328.-Juan Ramón Jiménez regresa a Moguer para convalecer. Y regresa también a su infancia. Aprovechando esa coyuntura escribe Platero Y Yo. Eran el momento y el lugar adecuados. Uno de esos afortunados azares que se pueden contar con los dedos de una mano.
El poeta se pasea y pasea la mirada por ese escenario primigenio. Uno a uno van aflorando los personajes, desde Aguedilla, a la que dedica el libro, al viejo Darbón. Los mira de frente y traza su perdurable retrato.
Estas estampas, como indica el subtítulo, son una elegía. La definición que de esta palabra da María Moliner es la siguiente: “composición poética en que se lamenta la muerte de alguien u otra desgracia”.
La omnipresencia de la muerte culmina en la de Platero, entremedias hay otras que confieren a esta obra su punzante tono melancólico a la par que la convierten en una fuente de vitalidad. La muerte y la vida se dan la mano desde la primera hasta la última página.
El tema de la finitud, es decir, del inexorable paso del tiempo, se palpa en las numerosas descripciones de paisajes a diferentes horas del día y en las diferentes estaciones.

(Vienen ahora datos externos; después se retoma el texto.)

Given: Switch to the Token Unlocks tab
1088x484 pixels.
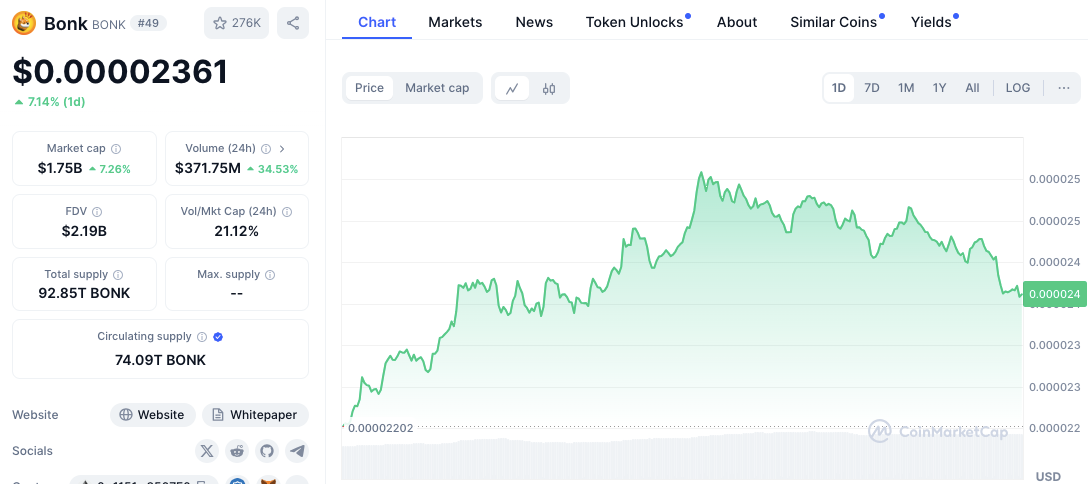Looking at the screenshot, I should [x=635, y=22].
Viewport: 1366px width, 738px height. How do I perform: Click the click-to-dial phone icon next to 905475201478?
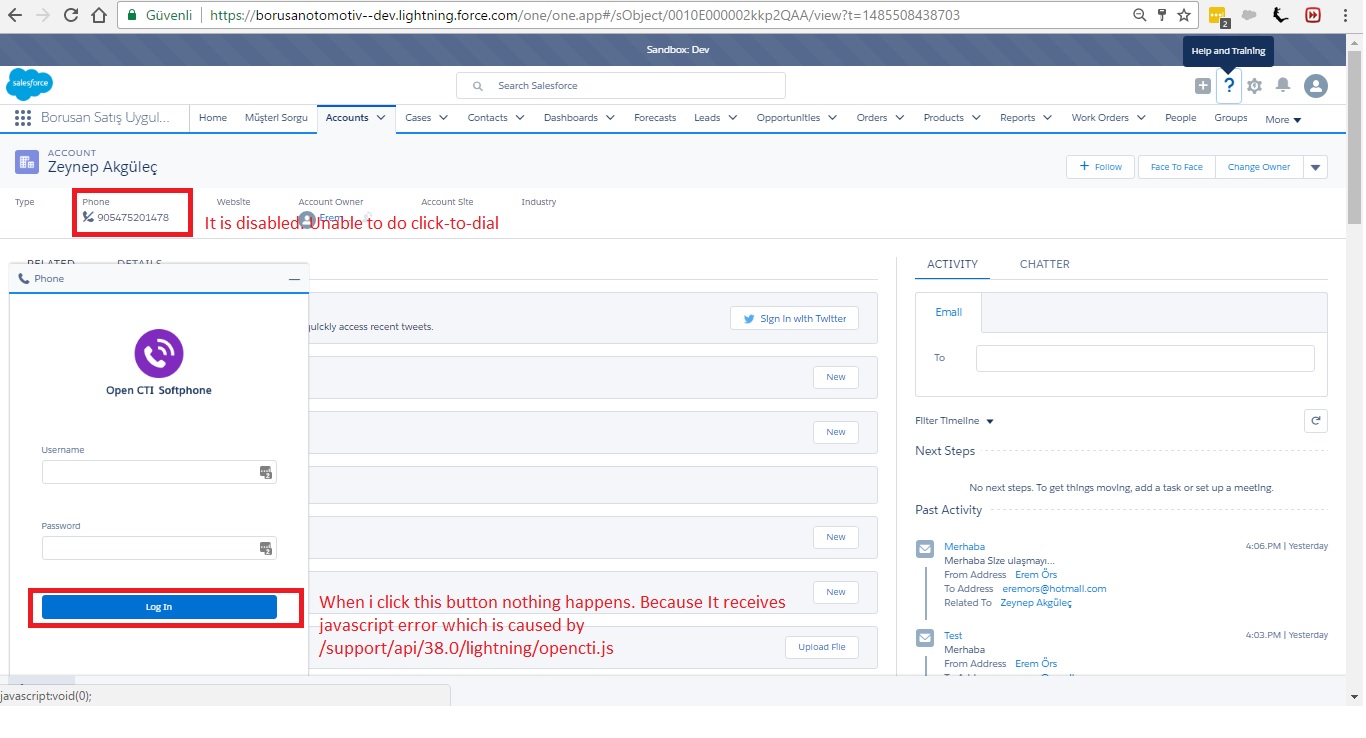pos(87,217)
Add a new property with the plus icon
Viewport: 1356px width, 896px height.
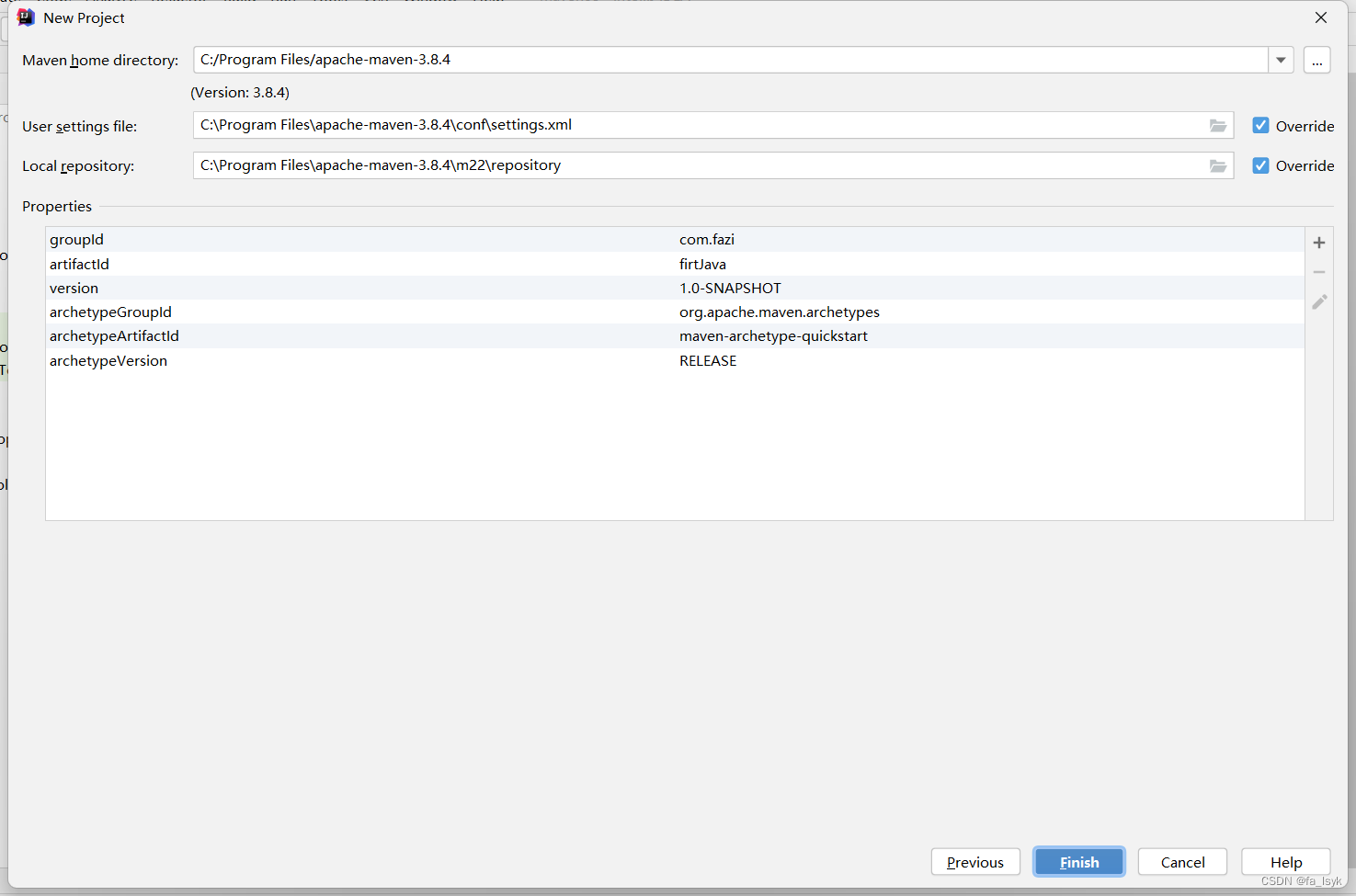click(1318, 243)
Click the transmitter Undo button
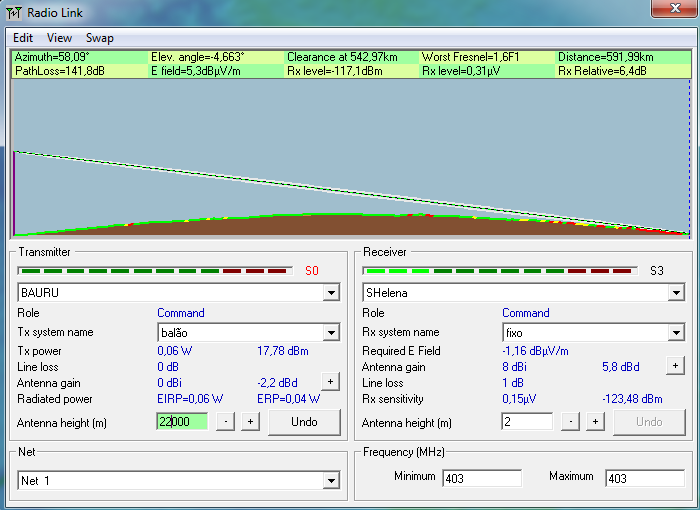This screenshot has width=700, height=510. tap(304, 422)
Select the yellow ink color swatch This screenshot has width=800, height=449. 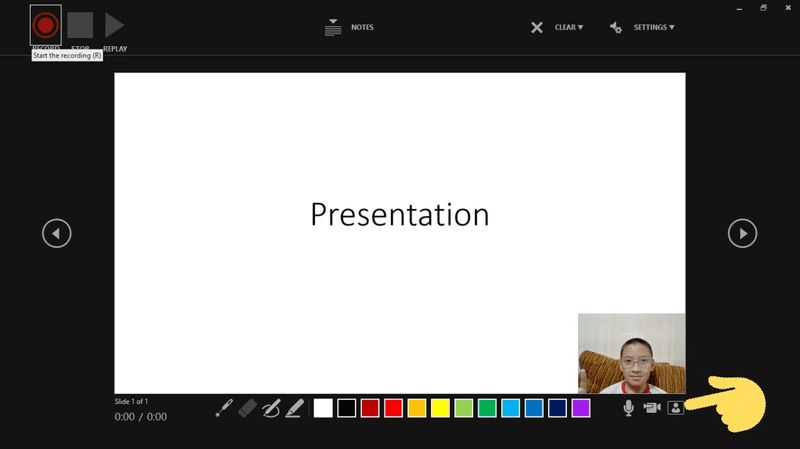coord(440,408)
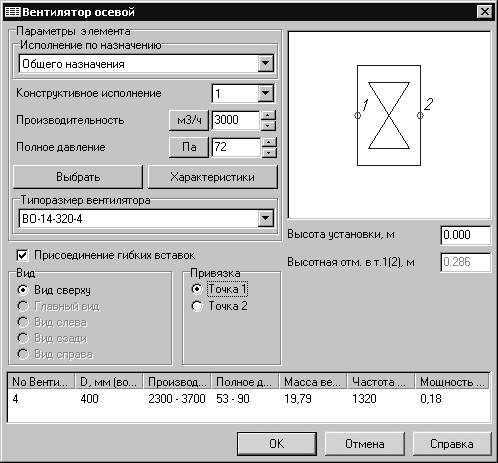Decrease Производительность with the down spinner arrow
The height and width of the screenshot is (463, 498).
click(268, 125)
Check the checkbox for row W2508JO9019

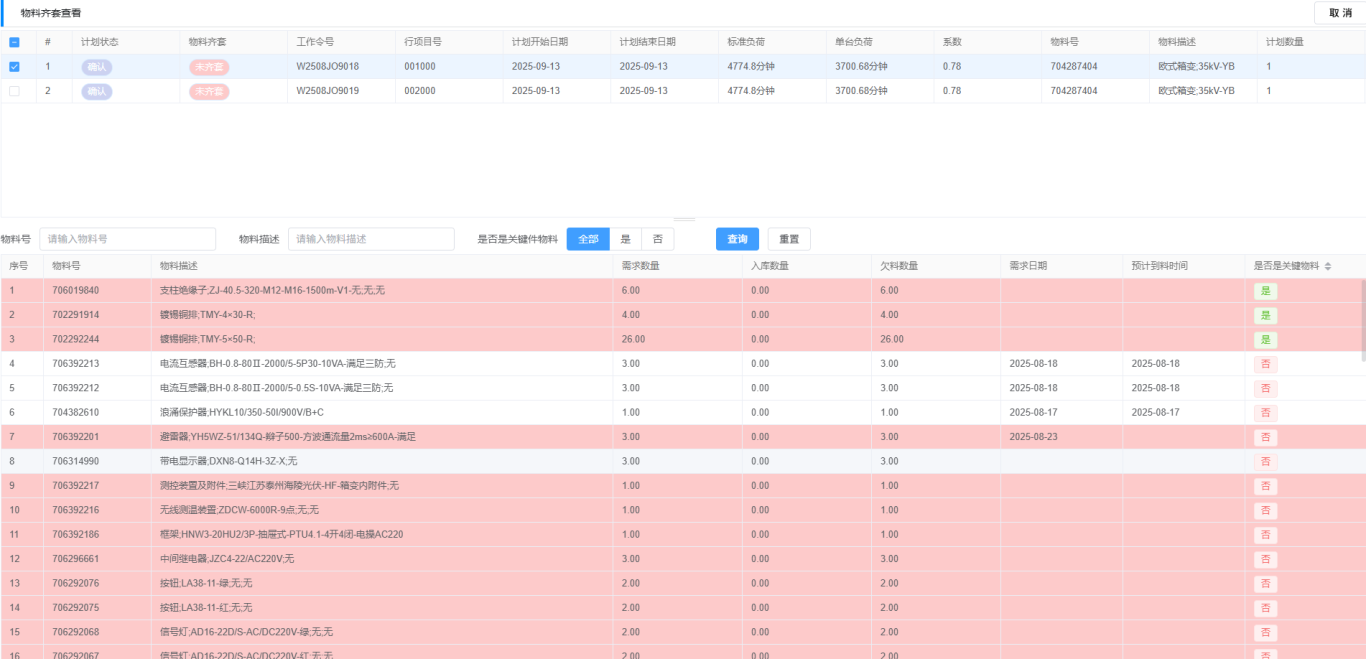(x=14, y=91)
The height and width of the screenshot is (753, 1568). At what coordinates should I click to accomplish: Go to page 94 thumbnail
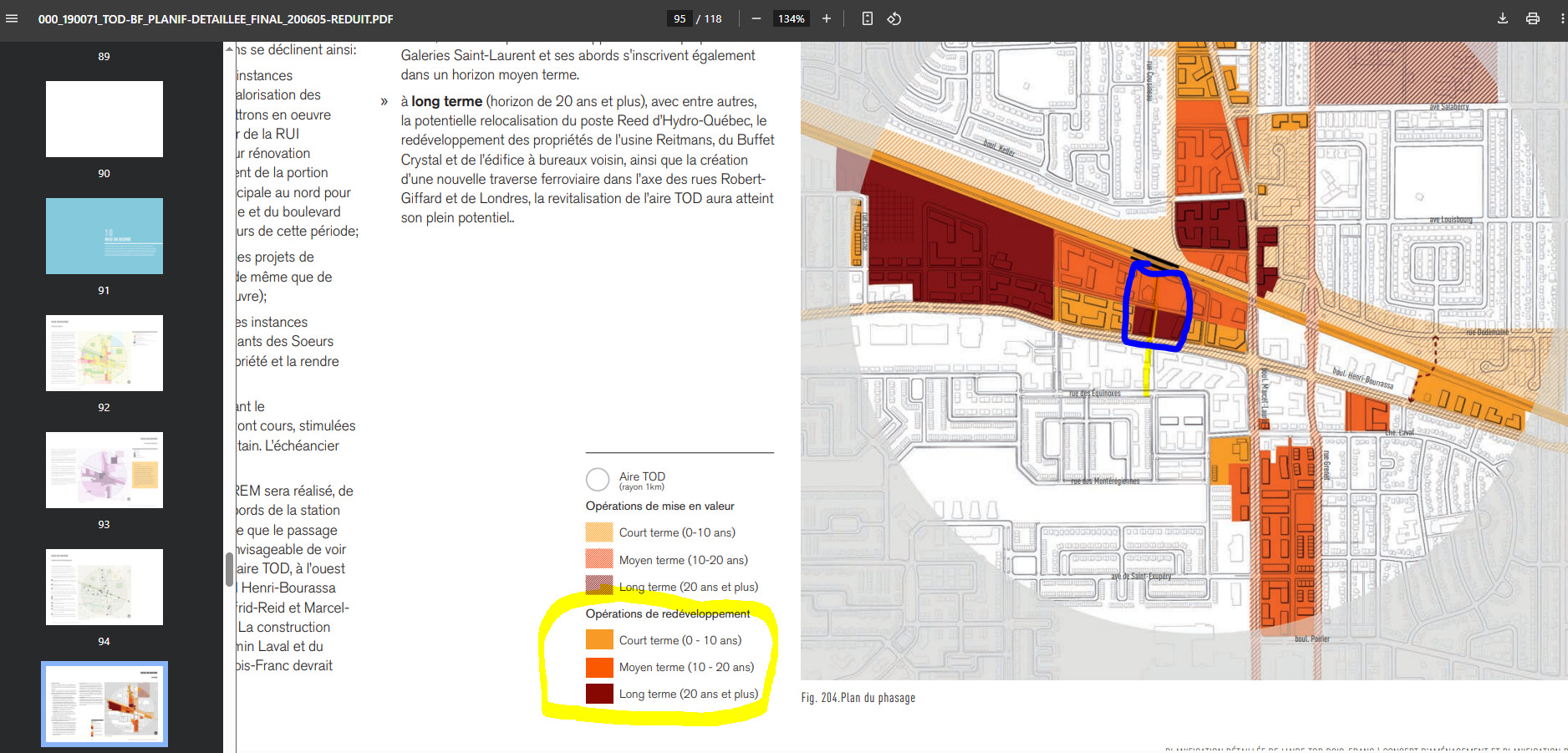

La nostalgia viene servida también por el niño del que no podemos prescindir. Platero Y Yo es la depuración extrema de su mirada. No es una liquidación sino una evocación. No es un muestrario de fantasmas sino una revivificación. De esta manera el pasado queda incorporado al presente, se hace presente cada vez que se recorren las líneas del libro.
El poeta se adentra en el Moguer de su infancia y rescata sus recuerdos. Los libera y se libera él mismo de lastres y cárceles.
La comparecencia de los niños es tan importante como la de la muerte. Son los dos pivotes de la obra.
Los niños viven directamente, sin teorías ni anteojeras. Viven el mundo y sus emociones. La adultez es un proceso de anquilosamiento. La adultez equivale a la pérdida de esa capacidad. El poeta la conserva, razón por la cual es tomado por tonto.